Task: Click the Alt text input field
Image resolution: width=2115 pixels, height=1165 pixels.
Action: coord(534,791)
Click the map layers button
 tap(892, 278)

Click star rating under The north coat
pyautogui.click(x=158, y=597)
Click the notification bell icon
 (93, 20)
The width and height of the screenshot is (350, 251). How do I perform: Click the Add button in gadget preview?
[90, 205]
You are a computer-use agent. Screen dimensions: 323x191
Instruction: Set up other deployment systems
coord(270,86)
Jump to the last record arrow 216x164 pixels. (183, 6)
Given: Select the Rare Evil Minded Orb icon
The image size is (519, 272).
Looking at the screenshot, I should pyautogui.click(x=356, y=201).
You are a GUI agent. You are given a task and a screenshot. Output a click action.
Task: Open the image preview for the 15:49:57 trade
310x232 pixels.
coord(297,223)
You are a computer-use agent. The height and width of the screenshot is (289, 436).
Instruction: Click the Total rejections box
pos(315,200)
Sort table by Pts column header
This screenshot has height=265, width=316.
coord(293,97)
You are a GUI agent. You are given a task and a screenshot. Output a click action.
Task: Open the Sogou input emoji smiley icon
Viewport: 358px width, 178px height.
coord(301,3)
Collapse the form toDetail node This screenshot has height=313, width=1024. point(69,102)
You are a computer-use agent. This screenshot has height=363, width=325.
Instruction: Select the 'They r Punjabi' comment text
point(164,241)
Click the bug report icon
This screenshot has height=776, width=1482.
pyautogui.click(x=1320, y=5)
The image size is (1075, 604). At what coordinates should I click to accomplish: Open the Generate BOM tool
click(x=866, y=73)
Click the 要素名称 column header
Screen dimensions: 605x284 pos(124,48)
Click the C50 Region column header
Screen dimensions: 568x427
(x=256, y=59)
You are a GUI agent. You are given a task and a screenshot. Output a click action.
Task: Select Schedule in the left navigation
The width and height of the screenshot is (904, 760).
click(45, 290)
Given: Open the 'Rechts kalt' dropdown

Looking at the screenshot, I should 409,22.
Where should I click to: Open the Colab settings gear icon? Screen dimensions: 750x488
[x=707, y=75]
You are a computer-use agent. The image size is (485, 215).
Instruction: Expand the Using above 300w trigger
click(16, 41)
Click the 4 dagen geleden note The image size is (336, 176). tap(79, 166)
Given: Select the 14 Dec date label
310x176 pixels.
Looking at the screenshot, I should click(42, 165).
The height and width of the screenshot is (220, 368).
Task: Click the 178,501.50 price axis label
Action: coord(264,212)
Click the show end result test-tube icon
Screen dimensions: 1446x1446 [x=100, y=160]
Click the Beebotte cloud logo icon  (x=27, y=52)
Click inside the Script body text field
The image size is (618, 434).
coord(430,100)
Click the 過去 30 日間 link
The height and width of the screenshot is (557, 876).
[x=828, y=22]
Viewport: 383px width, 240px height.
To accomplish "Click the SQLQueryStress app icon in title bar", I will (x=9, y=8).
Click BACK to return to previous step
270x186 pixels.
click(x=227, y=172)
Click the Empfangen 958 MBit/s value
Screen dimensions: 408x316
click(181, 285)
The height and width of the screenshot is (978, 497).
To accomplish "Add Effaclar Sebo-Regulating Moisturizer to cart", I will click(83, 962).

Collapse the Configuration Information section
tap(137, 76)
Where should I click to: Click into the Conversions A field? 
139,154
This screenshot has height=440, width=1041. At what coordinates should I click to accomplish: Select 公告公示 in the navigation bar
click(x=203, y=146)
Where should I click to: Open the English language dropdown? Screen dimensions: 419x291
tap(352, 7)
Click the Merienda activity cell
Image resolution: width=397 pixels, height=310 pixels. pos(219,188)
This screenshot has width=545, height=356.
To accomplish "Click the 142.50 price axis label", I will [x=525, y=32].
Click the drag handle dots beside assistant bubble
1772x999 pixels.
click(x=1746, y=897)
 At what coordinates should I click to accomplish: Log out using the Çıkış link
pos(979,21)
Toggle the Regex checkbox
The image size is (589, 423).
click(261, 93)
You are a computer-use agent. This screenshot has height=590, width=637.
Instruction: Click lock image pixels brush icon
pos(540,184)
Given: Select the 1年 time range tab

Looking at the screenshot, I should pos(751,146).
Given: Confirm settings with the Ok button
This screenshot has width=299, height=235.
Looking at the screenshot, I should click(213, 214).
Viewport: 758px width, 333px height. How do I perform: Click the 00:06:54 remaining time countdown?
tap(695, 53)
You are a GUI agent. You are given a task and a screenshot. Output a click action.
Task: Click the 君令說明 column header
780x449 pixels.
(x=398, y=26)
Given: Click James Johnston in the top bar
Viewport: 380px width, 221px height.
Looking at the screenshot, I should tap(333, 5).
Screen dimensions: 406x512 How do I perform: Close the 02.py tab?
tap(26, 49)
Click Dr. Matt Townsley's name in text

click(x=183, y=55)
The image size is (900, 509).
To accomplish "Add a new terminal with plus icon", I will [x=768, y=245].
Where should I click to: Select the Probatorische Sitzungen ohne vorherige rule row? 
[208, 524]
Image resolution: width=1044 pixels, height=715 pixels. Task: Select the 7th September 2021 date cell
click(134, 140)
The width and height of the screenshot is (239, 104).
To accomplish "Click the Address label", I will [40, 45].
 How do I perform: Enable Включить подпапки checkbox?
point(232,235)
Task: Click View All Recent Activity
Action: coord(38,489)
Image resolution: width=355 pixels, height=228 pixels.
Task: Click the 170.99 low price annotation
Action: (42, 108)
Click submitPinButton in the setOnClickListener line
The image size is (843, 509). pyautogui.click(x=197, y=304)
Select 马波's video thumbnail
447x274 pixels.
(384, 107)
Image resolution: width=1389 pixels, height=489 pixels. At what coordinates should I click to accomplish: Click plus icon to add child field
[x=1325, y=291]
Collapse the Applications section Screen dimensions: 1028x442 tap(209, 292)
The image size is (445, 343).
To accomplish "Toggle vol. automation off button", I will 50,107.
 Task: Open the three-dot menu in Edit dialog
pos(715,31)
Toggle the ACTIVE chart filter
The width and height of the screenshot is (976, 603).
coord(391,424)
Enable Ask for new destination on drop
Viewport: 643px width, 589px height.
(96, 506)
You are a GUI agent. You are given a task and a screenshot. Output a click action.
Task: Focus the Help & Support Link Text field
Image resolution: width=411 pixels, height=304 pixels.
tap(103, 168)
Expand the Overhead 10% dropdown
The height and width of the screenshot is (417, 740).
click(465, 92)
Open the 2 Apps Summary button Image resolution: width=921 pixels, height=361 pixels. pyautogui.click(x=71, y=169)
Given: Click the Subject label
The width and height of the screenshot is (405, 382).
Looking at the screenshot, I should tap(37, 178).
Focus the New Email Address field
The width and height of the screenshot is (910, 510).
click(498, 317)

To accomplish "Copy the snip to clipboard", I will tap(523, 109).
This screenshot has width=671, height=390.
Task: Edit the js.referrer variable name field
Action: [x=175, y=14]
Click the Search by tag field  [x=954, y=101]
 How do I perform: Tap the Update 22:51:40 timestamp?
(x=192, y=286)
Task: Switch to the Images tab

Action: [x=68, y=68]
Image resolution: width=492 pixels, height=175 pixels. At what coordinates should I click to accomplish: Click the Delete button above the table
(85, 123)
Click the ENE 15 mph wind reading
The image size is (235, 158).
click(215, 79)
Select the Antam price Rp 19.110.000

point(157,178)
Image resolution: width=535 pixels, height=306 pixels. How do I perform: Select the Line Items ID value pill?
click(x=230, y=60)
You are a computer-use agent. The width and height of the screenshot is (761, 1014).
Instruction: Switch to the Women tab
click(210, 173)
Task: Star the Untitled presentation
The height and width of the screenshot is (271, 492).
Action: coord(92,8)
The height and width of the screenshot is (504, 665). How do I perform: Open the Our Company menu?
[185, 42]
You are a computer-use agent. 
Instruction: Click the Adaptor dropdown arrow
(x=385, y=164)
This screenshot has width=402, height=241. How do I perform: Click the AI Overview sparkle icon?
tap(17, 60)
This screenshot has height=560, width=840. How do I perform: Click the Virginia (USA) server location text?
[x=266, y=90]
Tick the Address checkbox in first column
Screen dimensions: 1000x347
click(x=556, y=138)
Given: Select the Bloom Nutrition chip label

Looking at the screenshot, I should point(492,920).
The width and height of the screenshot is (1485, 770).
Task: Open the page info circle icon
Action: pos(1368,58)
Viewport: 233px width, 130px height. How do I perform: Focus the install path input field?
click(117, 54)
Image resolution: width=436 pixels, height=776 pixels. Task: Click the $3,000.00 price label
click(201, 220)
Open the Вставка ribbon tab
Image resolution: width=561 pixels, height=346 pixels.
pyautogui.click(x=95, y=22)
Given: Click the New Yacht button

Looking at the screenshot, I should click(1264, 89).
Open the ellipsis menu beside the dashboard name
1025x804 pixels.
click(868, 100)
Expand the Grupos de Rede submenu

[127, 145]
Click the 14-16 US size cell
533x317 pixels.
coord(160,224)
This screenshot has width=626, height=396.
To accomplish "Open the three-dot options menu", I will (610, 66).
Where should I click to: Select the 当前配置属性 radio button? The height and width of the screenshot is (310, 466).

-------------------------

→ **What this task involves**: The reply should consist of a single number: how many lines in the listing contain the word "computer".

→ **Expected output**: 7